Иногда приходят и отцы: по правде говоря, рядом с нами им хочется вновь пережить мгновения военного прошлого; отцов мало, и оттого с ещё большей жалостью мы смотрим на их бородёнки, лысины, изношенные кители, украшенные продетыми в петлицы лентами; как же повезло, — думаем мы, — тем, кто застыл, будто на фотоснимке, в разрывах пушечных снарядов, кто навечно остался молодым в форме, пробитой пулями, так и не узнав исхода сражения.
К вдовству нашим матерям не привыкать. Глаза у них вечно в пол, любезности — шёпотом; серые или чёрные платья тщательно выглажены. Кремовая лента подчёркивает худобу шеи, а от фиалки теплее печальная улыбка. Алькандру хорошо знаком этот полевой цветок, эпибола, который на нашем языке в просторечии называют «вдовушкой», и цвет этой фиалки, как и её скромно наклонённый венчик, всегда будут напоминать ему знакомые безропотность и хлопотливость.
Тем не менее его мать, Сенатриса, входит в Крепость с высоко поднятой головой. Поверх шумной толпы посетителей и вышедших к родителям кадетов в парадном зале она посылает отсутствующий и одновременно властный взгляд. Прокладывая себе дорогу, она ударяет тростью по паркету, как швейцарец во главе процессии; вместо сладостей, которые приносят другие родичи, чтобы наши товарищи лопали их украдкой, мучаясь то стыдом, то жадностью, она извлекает из полотняной сумки, с которой не расстаётся, пачку пожелтевших писем, мундштук, принадлежавший покойному сенатору и непонятно в честь чего вверенный теперь на сохранение Алькандру, а также счета за месяц, которые просит его растолковать и рассортировать.
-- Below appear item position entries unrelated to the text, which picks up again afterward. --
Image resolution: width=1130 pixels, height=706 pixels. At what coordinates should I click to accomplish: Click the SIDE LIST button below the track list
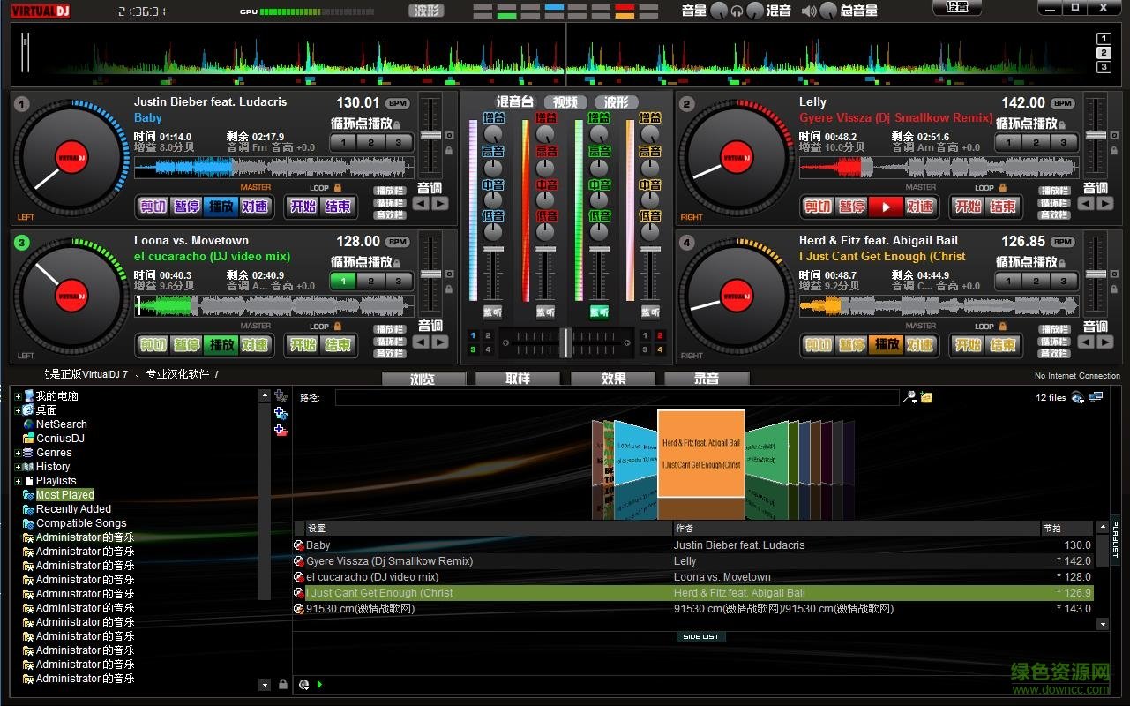coord(700,635)
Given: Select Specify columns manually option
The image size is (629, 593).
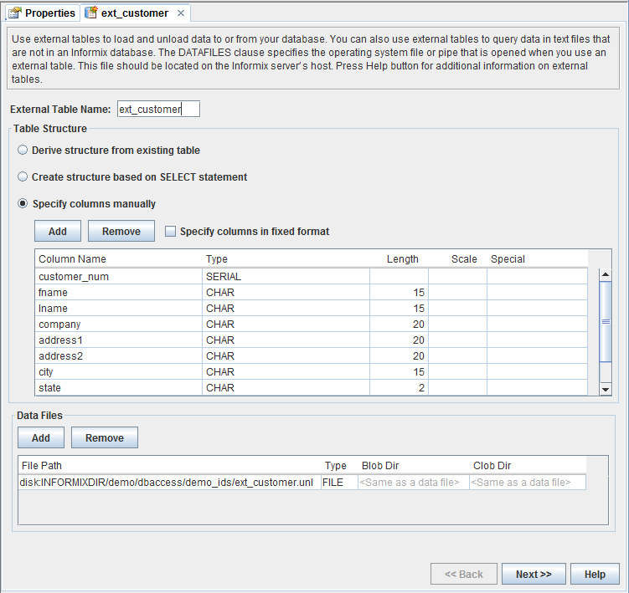Looking at the screenshot, I should pos(24,204).
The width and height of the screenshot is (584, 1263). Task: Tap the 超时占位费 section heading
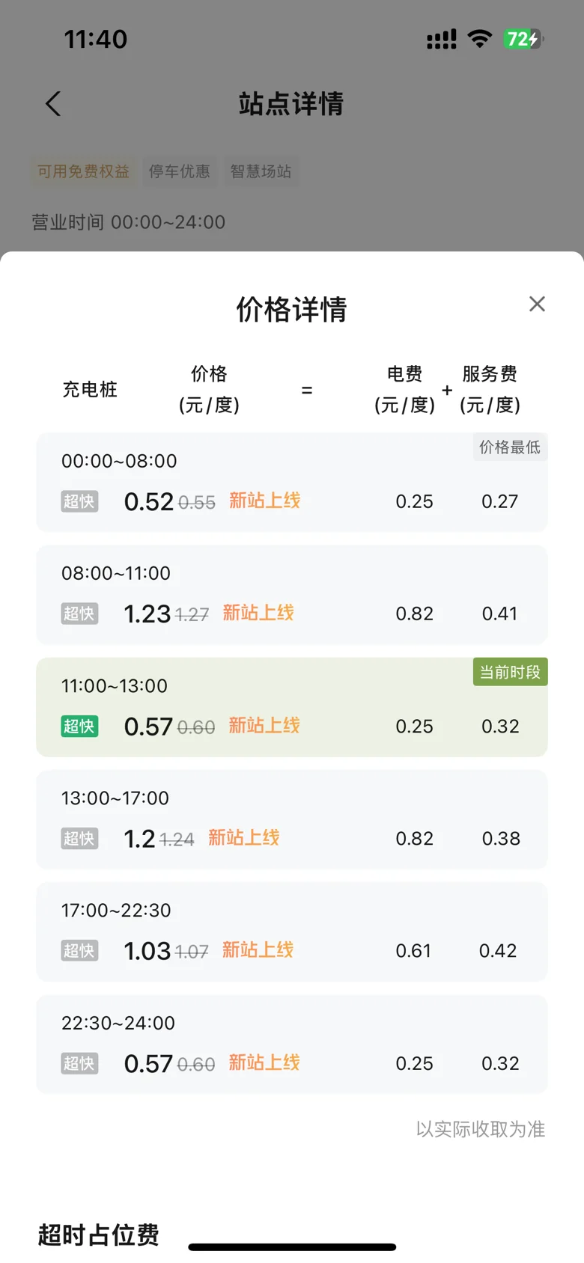pyautogui.click(x=98, y=1235)
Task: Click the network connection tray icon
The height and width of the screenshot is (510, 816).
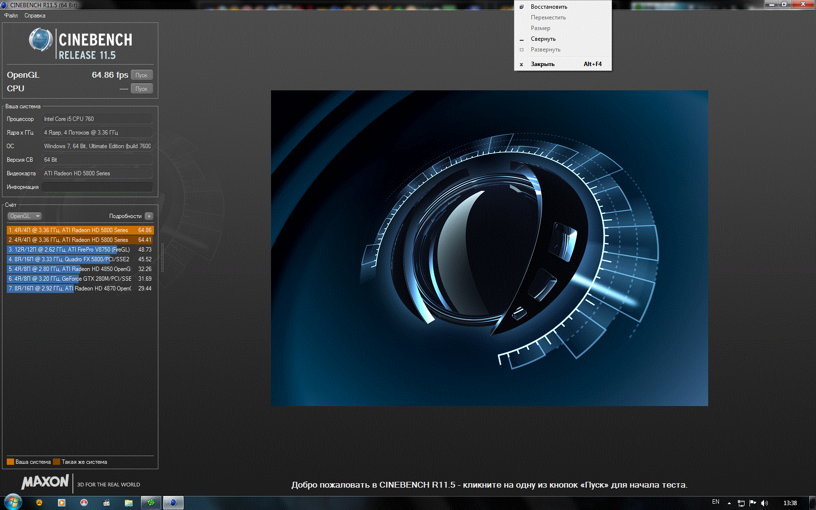Action: pyautogui.click(x=741, y=503)
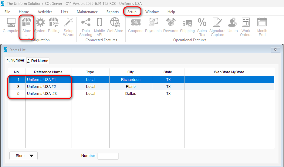Expand the arrow under Store ribbon icon
The width and height of the screenshot is (284, 167).
click(x=27, y=36)
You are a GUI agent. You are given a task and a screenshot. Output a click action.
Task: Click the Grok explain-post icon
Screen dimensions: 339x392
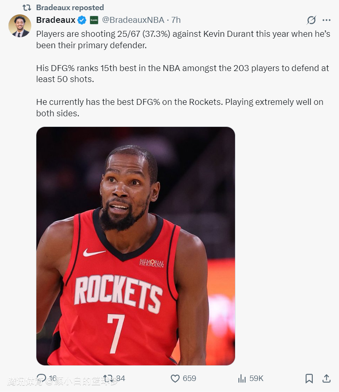coord(311,20)
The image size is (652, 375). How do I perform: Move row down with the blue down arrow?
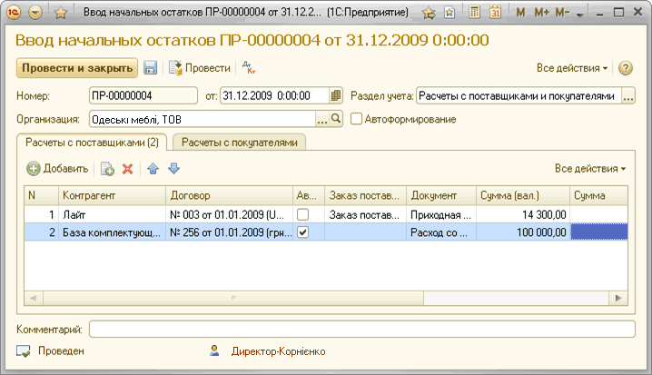click(173, 169)
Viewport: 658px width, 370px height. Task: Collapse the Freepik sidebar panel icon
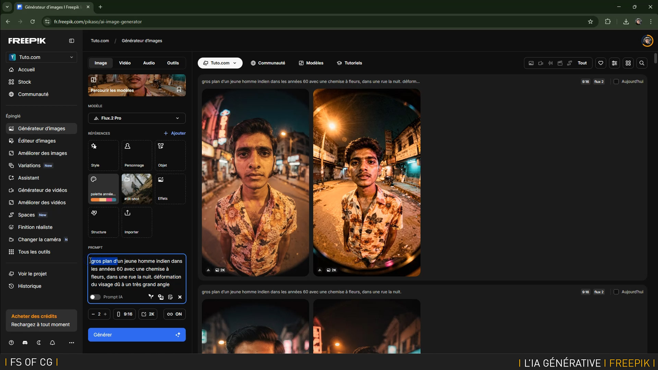(72, 41)
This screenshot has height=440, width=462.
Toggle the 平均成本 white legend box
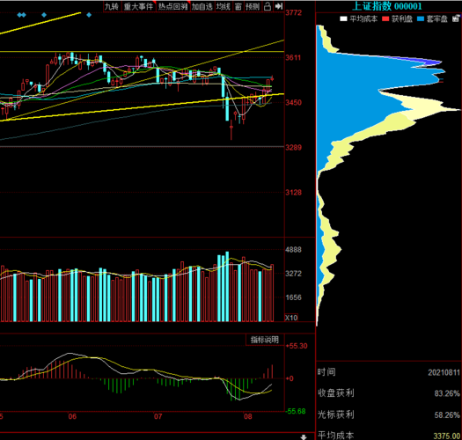(x=343, y=18)
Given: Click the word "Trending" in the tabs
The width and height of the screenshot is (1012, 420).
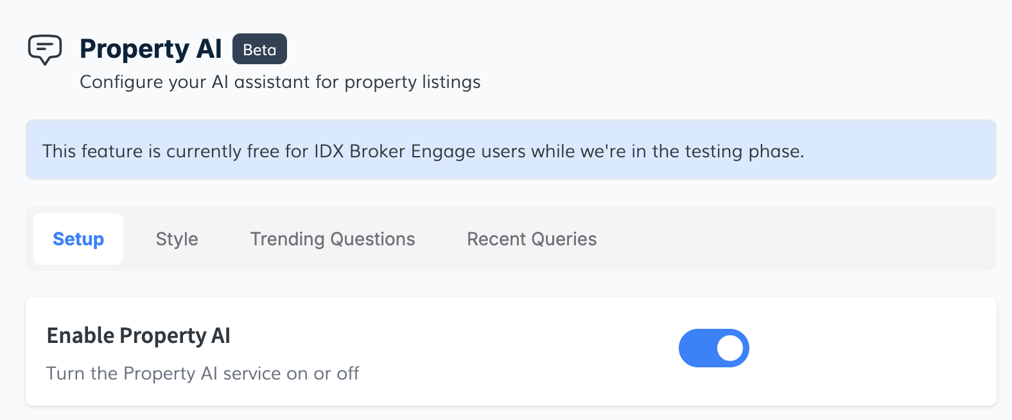Looking at the screenshot, I should click(x=287, y=239).
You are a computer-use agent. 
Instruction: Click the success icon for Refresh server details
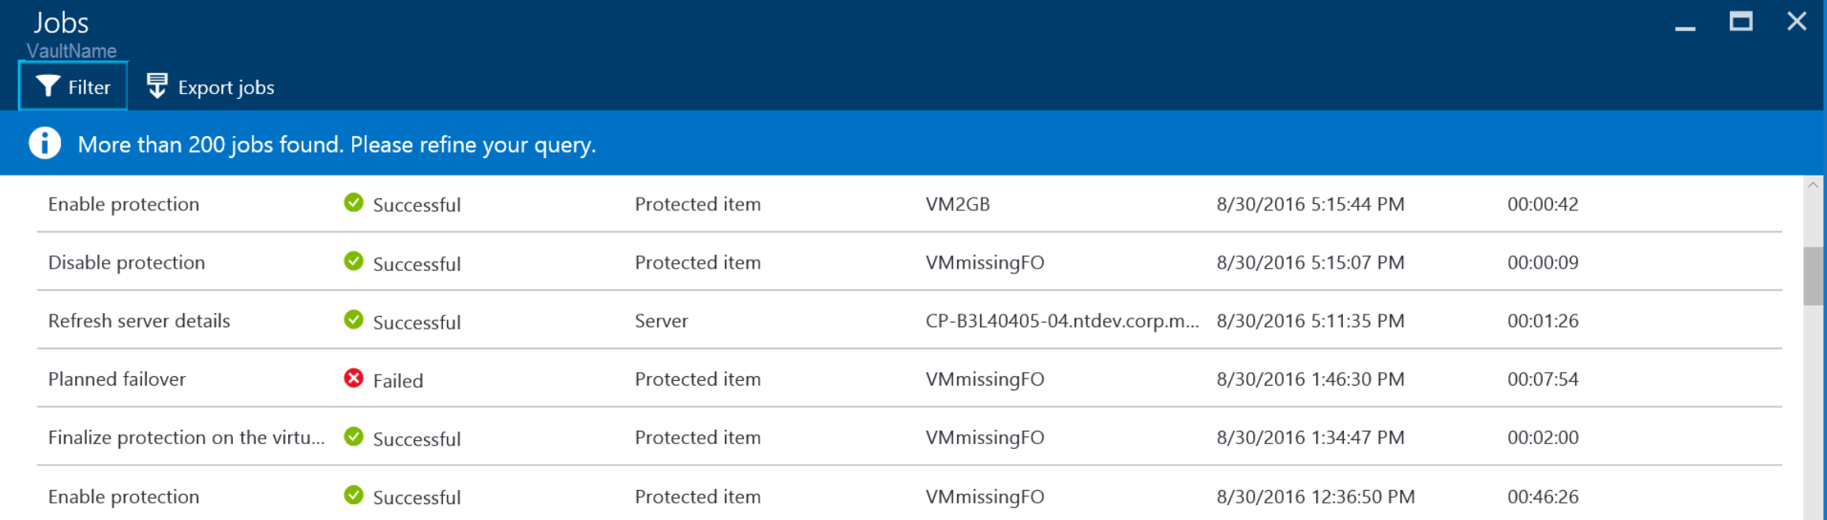coord(353,319)
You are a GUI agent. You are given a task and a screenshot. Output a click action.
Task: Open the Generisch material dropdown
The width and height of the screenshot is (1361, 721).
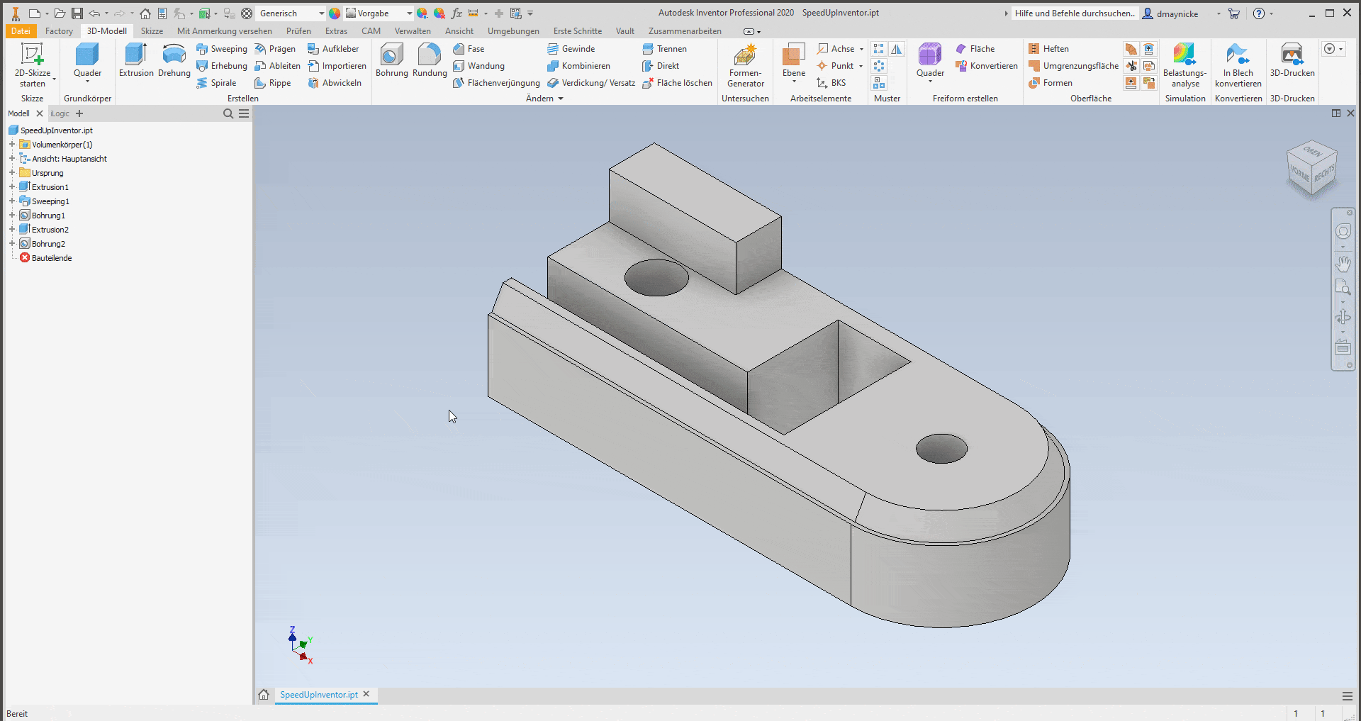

Рядом с матерью Алькандр, как и другие его товарищи, жертвы родительских визитов, отрывается от нашего общества; семейный круг — замкнутая фигура, самые нежные узы стыдливо оберегаются, ведь мы пытаемся скрыть от наших товарищей своё детство, которое предстаёт здесь в убогости до боли знакомых платьев, домашних манных клёцок, каракулей сестрёнки, вспомнившей, что вам здесь одиноко. В просветах окон и под безразличными портретами монархов возникают небольшие группы; здесь никто и не подумал бы представить друга родителям. В зале, где в другие дни раздаётся громозвучие наших голосов, мы тоже начинаем шептать; гордясь тем, с каким безразличием мать встречает жизненные обстоятельства и людей, которые ей не представлены, Алькандр тем не менее пытается сделать так, чтобы тучная фигура Сенатрисы выглядела менее заметной, пока она невозмутимо продвигается сквозь толпу и время от времени, словно из рассеянной милости, позволяет походя поцеловать свою руку отцу какого-то кадета, одному из наших офицеров, а затем спрашивает хорошо поставленным голосом, от которого прекращаются все перешёптывания:
— Ты этого знаешь, Алькандр?
Все мы чувствуем смутное облегчение после отъезда родных, которых, однако, ждали. Последние крошки слизаны языком с ладоней; невольно вздрагиваешь, когда лейтенант, пришедший проводить вашу матушку, лицемерно кладёт при ней руку вам на плечо и произносит: «За него не беспокойтесь, он далеко пойдёт». Мы оглядываемся, дабы увериться в том, что никто не подсмотрел невинный и неприличный материнский поцелуй, и вот опять схватывается, твердеет, цементируется наш союз.